Stored items
*****

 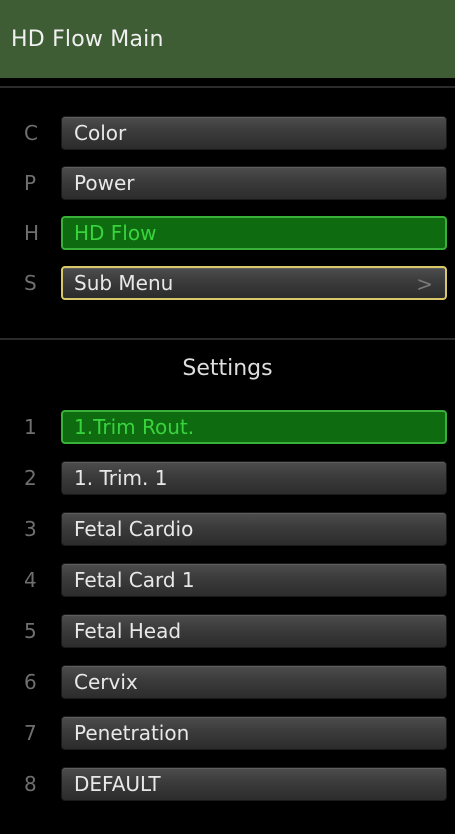 I want to click on settings-key: 2, so click(x=30, y=478).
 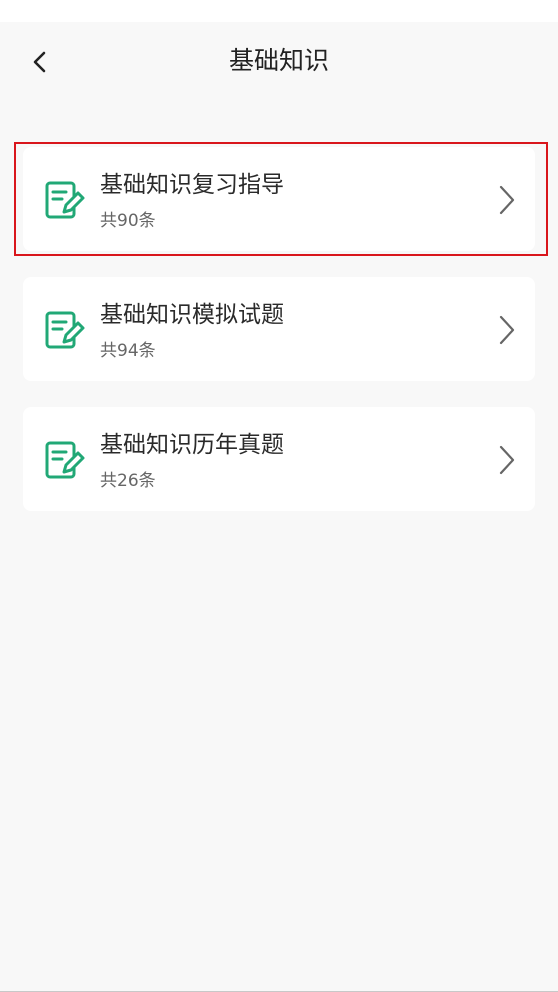 What do you see at coordinates (279, 329) in the screenshot?
I see `list-item-mock-questions: 基础知识模拟试题 共94条` at bounding box center [279, 329].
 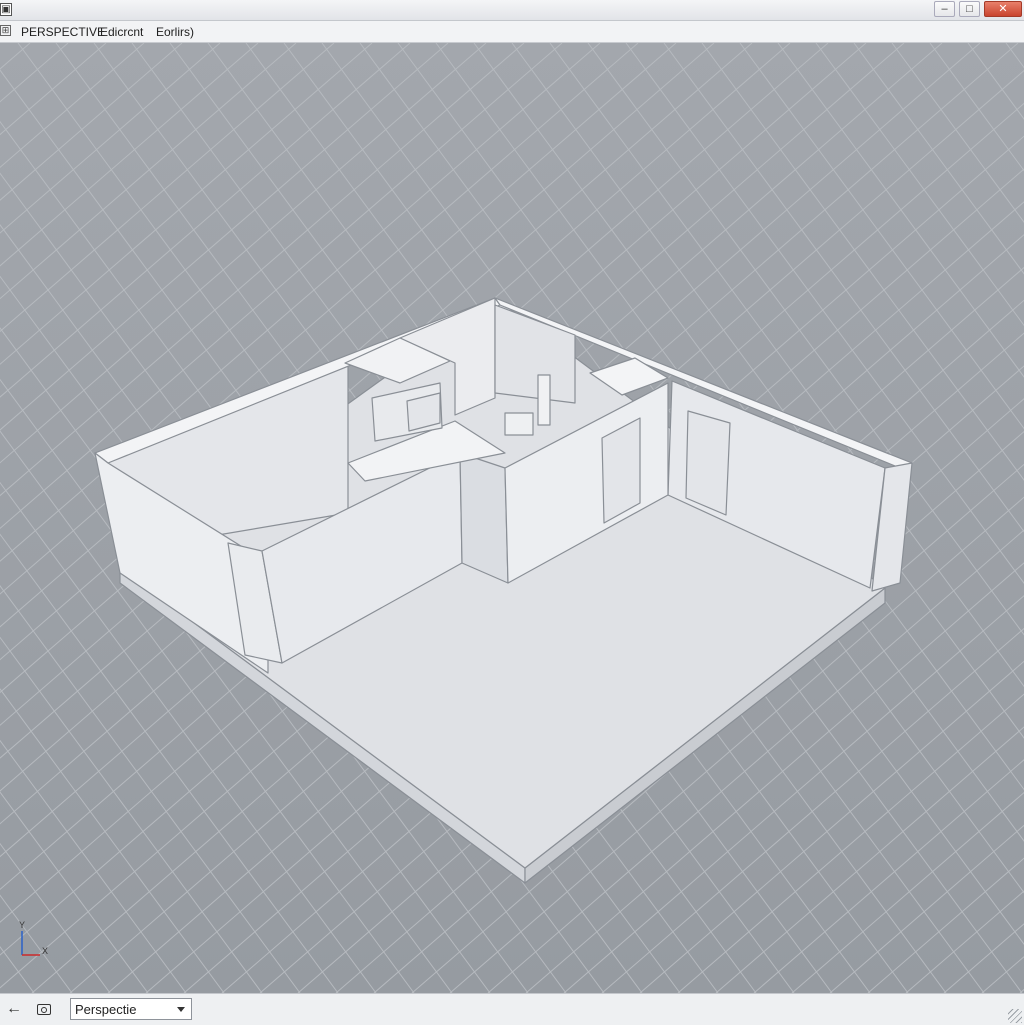 What do you see at coordinates (6, 10) in the screenshot?
I see `app-icon: ▣` at bounding box center [6, 10].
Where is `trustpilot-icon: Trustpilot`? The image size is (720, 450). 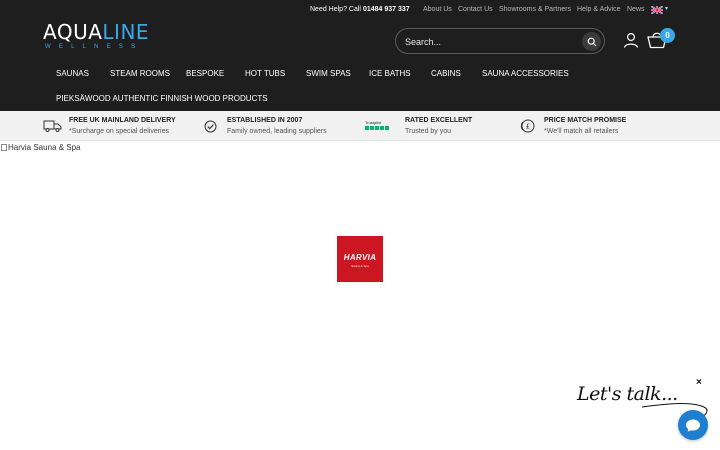 trustpilot-icon: Trustpilot is located at coordinates (378, 126).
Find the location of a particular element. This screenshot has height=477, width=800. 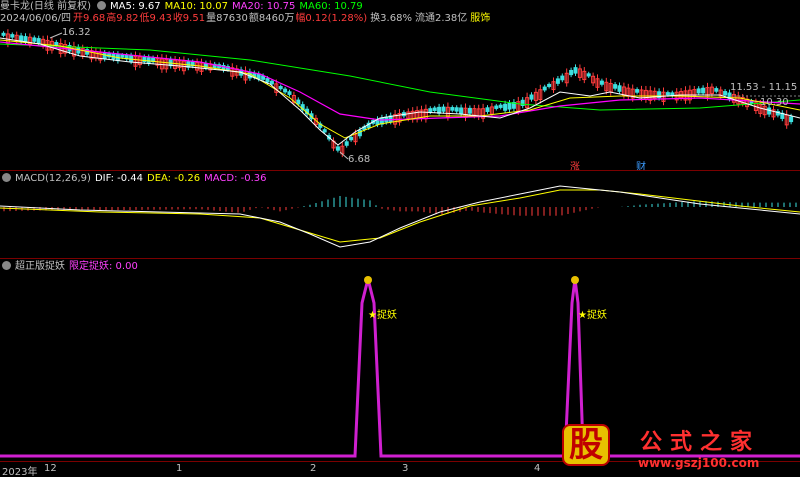

axis-label-2: 2 is located at coordinates (314, 468).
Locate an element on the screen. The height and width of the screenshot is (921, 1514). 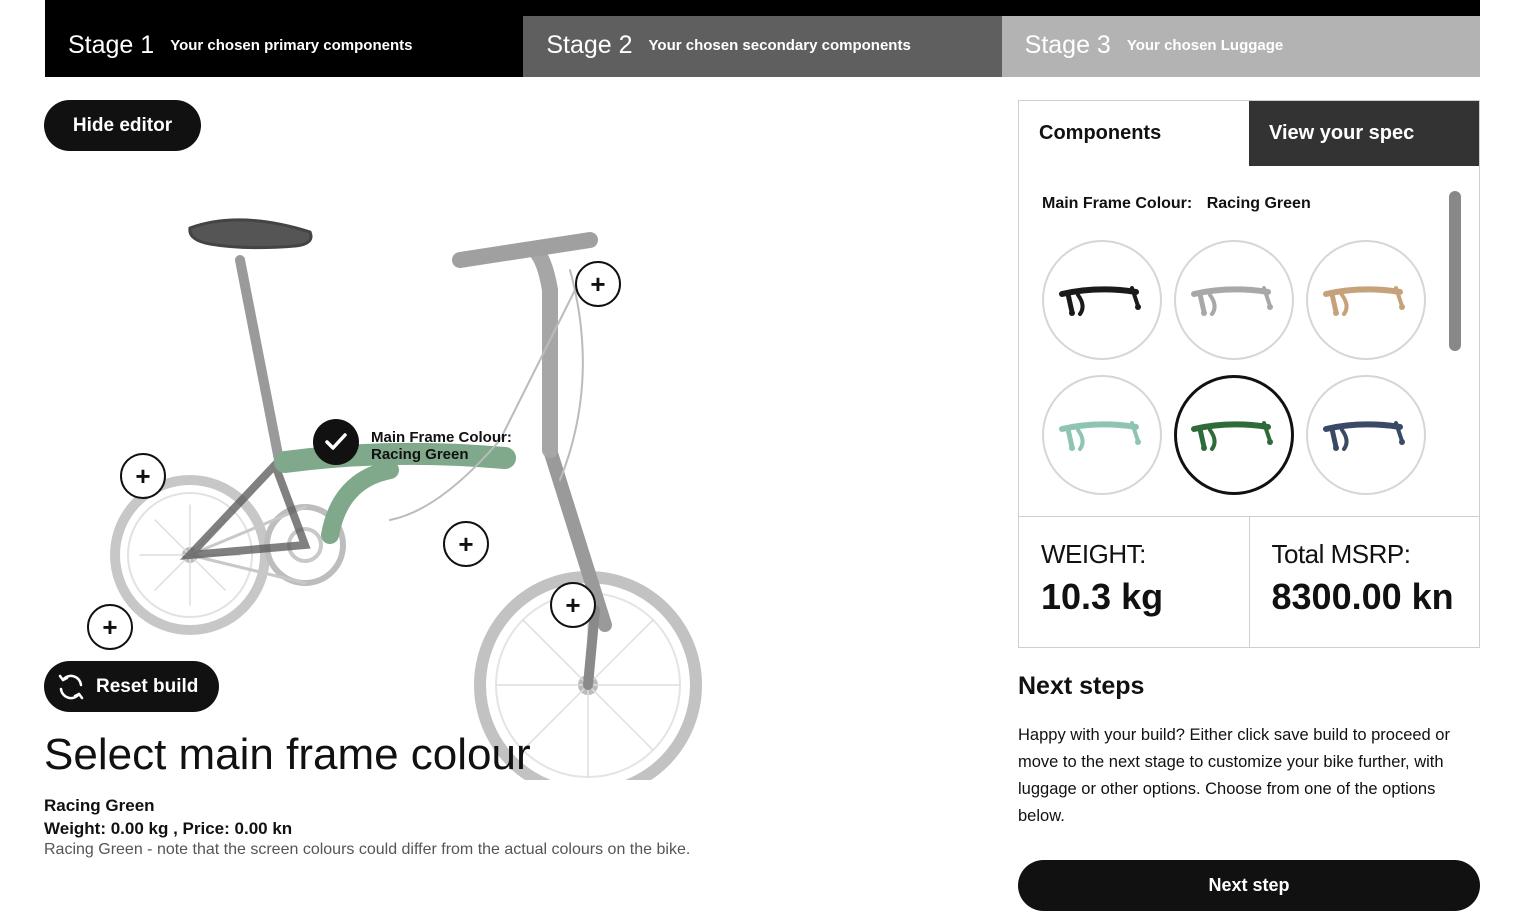
weight-value: 10.3 kg is located at coordinates (1102, 596).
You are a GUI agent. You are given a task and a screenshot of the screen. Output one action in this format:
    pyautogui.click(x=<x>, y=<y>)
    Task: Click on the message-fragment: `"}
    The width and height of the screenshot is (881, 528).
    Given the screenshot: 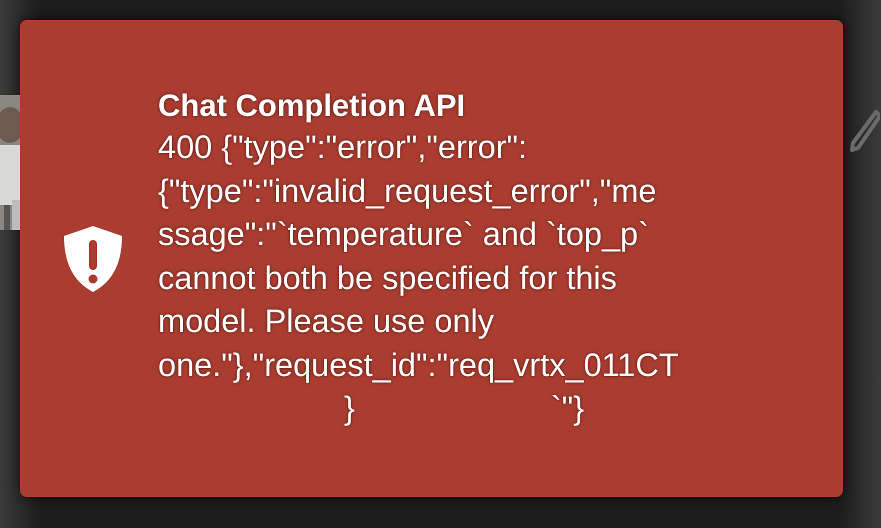 What is the action you would take?
    pyautogui.click(x=567, y=408)
    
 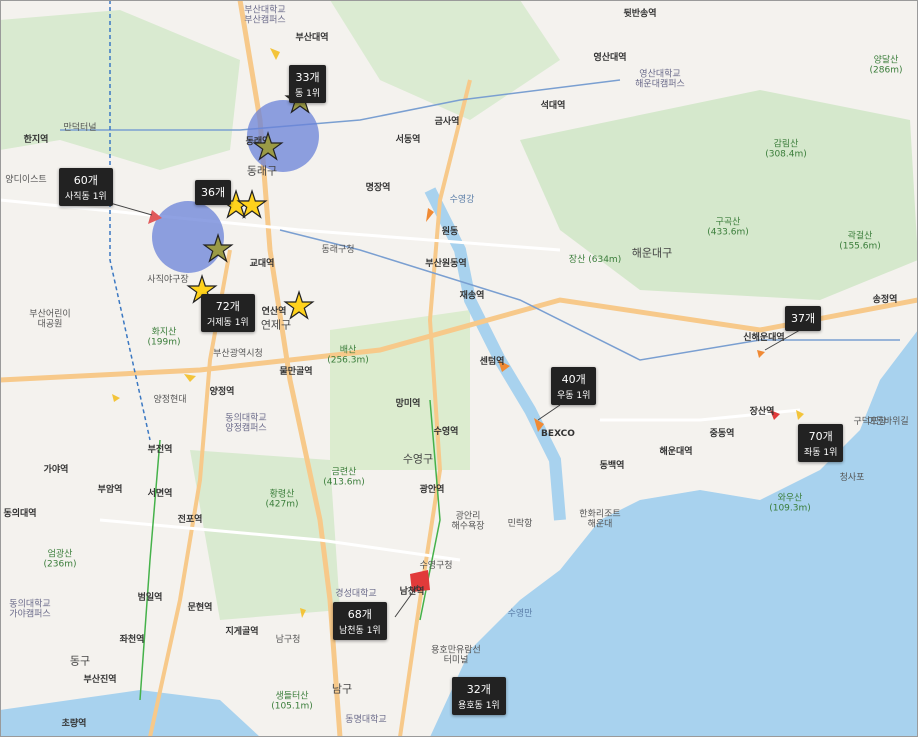 What do you see at coordinates (214, 192) in the screenshot?
I see `count-callout: 36개` at bounding box center [214, 192].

*****

▶ [YOUR ASSIGNMENT]: Could you turn the listing lines above into a numbered list, beginning at the line that has "Find the location" and stopping after the line that has "axis-label-2: 2 is", with blank lines skipped and the pictures left out?

▶ [EXERCISE OUTPUT]:
1. Find the location of a particular element. This screenshot has height=477, width=800. 
2. axis-label-2: 2 is located at coordinates (314, 468).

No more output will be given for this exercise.